Un nouveau cadre pour le jeu

En plus d’introduire un nouveau cadre ouvert, Origins revisite l’un des autres piliers majeurs du gameplay de la série: le combat. Le commerce de l’acier avec les ennemis se sent maintenant plus actif et impliqué grâce à ses frappes dynamiques, son blocage et ses parades en temps réel. Bien que certaines traces de l’action collective de la série subsistent, le combat se concentre davantage sur les petites escarmouches où vous choisissez vos moments et frappez au bon moment. De plus, les combats à distance ont également été améliorés, ce qui ajoute une plus grande maniabilité et précision, y compris un objectif utile au ralenti tout en sautant dans les airs. Bien que cette nouvelle approche du combat semble initialement être une amélioration à tous points de vue – rendre les batailles plus engageantes et plus engagées – certains de ces changements donnent lieu à des problèmes qui peuvent les rendre difficiles.

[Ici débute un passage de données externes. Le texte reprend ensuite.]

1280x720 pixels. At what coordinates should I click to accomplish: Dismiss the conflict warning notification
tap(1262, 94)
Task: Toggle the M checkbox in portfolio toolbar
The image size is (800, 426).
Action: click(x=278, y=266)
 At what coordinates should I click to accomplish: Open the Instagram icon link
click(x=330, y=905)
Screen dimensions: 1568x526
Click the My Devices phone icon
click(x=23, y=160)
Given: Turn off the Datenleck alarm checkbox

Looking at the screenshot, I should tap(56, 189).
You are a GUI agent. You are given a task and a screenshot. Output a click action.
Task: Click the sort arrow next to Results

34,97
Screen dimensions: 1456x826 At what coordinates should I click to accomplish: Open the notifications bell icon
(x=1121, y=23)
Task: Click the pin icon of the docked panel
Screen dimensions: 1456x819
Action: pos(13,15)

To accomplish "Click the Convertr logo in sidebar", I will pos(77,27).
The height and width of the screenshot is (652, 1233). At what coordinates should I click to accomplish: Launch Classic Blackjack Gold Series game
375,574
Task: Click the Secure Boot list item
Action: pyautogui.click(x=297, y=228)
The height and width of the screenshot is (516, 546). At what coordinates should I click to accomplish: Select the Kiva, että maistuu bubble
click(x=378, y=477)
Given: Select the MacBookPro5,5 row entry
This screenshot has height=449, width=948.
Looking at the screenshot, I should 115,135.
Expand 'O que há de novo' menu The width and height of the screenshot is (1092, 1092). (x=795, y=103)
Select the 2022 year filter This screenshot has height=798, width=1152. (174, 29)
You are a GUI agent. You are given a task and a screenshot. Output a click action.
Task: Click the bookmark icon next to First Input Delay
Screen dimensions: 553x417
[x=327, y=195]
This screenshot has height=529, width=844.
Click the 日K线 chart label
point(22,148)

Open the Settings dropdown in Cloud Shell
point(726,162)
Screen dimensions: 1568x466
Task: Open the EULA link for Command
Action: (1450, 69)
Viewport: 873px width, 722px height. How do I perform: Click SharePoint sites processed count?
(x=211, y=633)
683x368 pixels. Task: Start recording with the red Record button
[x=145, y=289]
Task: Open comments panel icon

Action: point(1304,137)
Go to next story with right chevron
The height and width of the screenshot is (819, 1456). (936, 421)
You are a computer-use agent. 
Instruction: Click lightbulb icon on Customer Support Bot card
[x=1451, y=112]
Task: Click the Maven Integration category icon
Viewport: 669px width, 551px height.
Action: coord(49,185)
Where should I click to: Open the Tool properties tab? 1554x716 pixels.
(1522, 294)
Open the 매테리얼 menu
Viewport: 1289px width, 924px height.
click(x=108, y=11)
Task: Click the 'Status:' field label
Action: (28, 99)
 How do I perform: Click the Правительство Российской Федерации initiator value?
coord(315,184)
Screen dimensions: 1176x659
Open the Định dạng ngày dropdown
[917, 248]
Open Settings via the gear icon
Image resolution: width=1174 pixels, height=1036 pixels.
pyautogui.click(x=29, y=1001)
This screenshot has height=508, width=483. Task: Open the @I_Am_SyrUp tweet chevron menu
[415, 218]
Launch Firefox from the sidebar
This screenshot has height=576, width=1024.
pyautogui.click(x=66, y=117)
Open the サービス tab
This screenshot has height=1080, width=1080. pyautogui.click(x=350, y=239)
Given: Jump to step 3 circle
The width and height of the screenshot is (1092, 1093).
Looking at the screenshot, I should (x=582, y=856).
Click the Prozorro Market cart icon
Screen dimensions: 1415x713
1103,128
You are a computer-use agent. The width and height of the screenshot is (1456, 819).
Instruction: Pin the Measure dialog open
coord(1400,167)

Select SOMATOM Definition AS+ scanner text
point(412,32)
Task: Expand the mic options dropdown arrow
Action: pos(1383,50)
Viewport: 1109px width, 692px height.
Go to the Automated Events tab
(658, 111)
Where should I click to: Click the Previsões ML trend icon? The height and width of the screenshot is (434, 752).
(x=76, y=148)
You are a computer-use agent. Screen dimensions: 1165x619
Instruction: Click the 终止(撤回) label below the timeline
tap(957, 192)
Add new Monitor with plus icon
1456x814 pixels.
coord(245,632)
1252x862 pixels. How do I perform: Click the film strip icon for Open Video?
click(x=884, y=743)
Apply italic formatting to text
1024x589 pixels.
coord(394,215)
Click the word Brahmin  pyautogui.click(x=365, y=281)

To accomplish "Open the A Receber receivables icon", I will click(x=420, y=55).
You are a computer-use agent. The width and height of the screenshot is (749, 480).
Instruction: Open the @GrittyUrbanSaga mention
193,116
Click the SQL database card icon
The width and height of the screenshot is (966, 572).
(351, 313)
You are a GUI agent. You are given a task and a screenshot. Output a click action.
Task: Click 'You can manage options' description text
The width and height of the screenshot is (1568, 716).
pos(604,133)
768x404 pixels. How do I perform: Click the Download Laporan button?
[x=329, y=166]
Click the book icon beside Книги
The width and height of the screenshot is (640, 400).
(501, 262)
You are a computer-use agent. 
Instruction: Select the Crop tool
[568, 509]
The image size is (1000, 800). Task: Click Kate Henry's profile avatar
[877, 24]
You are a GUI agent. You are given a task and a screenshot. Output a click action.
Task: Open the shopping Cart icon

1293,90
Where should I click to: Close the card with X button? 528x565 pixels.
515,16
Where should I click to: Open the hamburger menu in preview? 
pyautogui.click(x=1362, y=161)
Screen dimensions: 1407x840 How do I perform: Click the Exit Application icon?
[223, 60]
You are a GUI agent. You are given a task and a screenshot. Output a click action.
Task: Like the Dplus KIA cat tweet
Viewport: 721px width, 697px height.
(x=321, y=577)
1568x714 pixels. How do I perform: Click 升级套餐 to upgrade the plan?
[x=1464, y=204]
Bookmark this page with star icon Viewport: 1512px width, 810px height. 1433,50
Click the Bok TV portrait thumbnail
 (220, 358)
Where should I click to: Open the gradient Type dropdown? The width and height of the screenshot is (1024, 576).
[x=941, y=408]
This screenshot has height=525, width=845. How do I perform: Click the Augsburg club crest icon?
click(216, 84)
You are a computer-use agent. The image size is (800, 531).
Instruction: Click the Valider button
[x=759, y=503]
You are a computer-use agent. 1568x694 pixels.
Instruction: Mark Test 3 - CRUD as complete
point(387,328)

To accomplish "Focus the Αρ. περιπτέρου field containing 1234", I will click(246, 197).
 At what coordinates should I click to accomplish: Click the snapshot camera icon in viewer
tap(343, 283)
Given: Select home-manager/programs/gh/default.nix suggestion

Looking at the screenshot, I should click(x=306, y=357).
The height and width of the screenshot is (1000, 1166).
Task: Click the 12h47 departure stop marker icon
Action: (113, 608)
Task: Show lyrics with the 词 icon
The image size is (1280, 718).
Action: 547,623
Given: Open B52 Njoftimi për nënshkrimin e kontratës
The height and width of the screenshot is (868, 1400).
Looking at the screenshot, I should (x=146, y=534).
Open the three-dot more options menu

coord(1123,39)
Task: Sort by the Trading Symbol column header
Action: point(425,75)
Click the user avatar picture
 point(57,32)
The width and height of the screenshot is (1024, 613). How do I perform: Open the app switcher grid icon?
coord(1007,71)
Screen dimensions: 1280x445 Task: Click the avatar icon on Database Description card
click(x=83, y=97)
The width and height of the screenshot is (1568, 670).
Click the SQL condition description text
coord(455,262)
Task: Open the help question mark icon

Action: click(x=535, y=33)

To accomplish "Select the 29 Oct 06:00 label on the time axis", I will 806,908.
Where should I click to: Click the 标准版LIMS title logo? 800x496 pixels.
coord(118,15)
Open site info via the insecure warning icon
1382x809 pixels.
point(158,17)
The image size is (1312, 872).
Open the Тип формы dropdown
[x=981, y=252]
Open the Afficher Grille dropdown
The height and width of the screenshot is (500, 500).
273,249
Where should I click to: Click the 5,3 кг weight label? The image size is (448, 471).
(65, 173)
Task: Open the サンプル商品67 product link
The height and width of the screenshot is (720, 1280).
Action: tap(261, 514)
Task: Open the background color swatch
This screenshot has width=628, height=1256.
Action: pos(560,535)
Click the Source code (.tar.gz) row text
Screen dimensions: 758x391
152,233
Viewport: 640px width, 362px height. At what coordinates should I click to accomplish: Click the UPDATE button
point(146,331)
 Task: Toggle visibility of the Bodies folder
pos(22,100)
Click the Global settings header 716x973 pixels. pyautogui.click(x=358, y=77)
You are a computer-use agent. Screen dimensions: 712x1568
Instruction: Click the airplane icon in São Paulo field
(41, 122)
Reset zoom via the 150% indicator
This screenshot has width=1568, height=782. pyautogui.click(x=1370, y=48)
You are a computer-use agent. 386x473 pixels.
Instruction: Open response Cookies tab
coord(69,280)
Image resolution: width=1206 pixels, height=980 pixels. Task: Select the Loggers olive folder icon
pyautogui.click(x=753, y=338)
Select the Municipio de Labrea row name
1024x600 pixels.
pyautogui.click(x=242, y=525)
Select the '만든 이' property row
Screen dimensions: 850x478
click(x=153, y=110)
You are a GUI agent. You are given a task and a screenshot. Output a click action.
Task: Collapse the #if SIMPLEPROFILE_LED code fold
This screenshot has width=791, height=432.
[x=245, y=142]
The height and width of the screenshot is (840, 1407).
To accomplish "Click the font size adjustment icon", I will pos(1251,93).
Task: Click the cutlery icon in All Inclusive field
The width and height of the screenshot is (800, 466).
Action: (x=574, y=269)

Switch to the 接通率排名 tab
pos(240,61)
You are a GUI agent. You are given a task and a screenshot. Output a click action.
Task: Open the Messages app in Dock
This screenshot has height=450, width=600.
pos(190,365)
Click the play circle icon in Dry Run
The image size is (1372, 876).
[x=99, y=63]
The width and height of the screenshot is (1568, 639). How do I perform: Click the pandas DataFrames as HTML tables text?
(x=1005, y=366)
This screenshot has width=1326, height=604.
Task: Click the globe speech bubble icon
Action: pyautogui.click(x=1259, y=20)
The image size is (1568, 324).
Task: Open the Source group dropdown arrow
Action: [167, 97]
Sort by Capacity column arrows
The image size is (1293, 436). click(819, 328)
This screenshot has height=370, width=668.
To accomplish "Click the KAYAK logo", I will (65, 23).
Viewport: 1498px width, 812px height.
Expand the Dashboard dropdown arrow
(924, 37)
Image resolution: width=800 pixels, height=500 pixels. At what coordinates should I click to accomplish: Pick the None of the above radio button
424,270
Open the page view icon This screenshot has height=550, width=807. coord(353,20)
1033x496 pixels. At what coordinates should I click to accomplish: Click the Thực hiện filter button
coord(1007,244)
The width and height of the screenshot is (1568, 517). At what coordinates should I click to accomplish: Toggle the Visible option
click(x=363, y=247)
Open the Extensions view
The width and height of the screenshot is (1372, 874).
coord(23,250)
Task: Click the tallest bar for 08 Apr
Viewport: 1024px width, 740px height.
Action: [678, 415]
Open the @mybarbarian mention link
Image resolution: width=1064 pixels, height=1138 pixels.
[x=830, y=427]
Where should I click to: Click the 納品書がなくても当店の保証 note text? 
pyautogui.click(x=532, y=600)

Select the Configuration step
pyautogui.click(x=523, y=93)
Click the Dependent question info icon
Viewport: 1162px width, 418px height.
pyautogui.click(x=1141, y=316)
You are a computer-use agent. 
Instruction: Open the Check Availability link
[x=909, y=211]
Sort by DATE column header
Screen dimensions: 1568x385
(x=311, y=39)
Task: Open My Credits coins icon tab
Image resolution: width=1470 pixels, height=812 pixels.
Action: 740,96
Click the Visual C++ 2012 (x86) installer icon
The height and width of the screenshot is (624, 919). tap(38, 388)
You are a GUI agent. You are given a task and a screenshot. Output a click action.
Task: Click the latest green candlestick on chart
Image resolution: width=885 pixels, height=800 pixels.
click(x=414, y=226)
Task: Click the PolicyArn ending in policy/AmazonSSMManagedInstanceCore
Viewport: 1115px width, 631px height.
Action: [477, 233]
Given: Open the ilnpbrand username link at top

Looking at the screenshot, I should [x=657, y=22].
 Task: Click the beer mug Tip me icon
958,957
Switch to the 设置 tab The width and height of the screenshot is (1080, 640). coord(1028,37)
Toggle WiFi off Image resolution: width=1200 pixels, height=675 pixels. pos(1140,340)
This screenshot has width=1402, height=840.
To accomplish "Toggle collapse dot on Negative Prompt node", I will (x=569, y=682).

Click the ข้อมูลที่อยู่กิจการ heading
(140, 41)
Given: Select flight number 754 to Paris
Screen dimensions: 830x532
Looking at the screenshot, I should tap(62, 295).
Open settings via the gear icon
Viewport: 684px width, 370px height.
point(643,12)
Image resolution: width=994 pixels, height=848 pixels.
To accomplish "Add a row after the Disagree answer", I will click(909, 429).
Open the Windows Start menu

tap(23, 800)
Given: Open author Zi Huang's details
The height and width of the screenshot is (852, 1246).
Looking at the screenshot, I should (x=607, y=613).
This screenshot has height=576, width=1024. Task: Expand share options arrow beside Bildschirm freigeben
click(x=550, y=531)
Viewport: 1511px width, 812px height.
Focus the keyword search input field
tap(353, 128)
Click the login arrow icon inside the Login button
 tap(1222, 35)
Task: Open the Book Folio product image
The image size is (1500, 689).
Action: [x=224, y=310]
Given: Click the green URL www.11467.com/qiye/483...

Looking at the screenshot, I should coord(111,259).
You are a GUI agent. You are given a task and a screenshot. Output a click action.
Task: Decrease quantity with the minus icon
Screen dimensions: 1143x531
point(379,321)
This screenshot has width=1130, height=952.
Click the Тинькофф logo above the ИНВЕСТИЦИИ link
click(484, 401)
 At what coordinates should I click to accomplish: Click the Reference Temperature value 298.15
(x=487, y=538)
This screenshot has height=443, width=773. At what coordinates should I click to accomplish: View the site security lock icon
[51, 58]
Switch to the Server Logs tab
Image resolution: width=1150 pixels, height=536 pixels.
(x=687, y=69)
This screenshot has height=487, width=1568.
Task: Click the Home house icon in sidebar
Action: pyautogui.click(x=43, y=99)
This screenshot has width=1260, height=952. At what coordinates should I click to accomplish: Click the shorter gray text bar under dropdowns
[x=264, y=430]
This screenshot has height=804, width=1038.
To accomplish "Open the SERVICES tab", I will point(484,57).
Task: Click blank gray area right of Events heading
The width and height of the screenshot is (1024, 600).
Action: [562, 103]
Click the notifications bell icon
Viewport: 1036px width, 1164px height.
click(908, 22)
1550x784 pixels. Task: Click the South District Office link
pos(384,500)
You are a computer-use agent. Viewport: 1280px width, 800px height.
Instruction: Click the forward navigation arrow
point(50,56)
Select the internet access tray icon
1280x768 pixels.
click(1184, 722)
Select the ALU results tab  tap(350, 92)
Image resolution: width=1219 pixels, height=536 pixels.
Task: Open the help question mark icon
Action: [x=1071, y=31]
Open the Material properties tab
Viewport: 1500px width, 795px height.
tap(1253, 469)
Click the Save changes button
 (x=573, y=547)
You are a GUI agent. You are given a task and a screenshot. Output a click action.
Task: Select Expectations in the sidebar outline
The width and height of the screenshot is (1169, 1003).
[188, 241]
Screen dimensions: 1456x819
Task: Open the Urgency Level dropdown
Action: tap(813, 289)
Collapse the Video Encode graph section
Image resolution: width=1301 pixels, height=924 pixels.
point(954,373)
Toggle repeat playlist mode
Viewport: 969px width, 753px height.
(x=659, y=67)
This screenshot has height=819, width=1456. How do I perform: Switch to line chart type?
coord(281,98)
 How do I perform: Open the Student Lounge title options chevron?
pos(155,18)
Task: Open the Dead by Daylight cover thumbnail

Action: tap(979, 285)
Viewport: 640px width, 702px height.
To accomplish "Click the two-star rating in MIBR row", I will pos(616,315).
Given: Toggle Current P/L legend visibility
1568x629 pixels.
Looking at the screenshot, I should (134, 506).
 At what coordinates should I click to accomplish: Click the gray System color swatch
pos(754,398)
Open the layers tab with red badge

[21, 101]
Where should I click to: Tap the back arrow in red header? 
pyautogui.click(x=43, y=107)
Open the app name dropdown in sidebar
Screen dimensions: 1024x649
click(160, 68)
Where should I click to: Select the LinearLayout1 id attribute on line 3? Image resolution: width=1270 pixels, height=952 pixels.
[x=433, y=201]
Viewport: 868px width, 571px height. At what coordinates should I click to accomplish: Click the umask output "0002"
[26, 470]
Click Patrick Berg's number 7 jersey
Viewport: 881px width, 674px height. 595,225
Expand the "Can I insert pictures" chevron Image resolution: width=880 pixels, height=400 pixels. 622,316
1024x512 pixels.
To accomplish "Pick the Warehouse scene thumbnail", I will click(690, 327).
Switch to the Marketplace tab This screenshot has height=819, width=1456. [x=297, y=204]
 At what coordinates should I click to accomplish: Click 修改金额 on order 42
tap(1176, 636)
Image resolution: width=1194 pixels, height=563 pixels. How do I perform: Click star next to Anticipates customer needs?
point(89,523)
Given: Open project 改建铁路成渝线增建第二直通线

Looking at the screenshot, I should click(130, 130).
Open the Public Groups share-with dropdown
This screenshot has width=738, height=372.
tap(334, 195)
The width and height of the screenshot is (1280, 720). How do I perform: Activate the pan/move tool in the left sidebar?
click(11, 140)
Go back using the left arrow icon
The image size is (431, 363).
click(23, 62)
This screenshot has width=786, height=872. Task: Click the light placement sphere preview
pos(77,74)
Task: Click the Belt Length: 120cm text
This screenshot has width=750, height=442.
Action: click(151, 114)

Bien que le combat soit solide lorsqu’il s’agit de combattre un nombre limité d’ennemis, les choses tournent rapidement au sud lorsque plus d’ennemis sont ajoutés au mélange, car les mécanismes sont conçus pour des combats plus intimes. Cela devient particulièrement problématique avec une caméra verrouillée qui suit l’action de trop près, transformant des batailles qui pourraient être tactiques et féroces en affrontements désorientants et maladroits. Dans certains cas, il était préférable de se battre sans être bloqué, ce qui permettait de mieux suivre ce qui se passait.

Cette maladresse est même présente dans le système furtif, ce qui est plus gênant que dans les jeux précédents. D’une manière ou d’une autre, un mouvement plus lent et délibéré peut sembler peu fiable en raison de contrôles moins précis et moins réactifs. Dans certains cas, Bayek peut s’accrocher à des rebords ou à d’autres objets lorsqu’il s’approche assez près, ce qui entraîne souvent une exposition accidentelle à des ennemis. Ces incohérences nuisent à la fugue, qu’elles proviennent d’ennemis qui voient à travers des objets ou de situations où les partenaires de l’IA courent régulièrement un danger. La furtivité est souvent plus une tracasserie qu’elle n’en vaut la peine, ce qui en fait l’un des aspects les plus faibles d’Origins.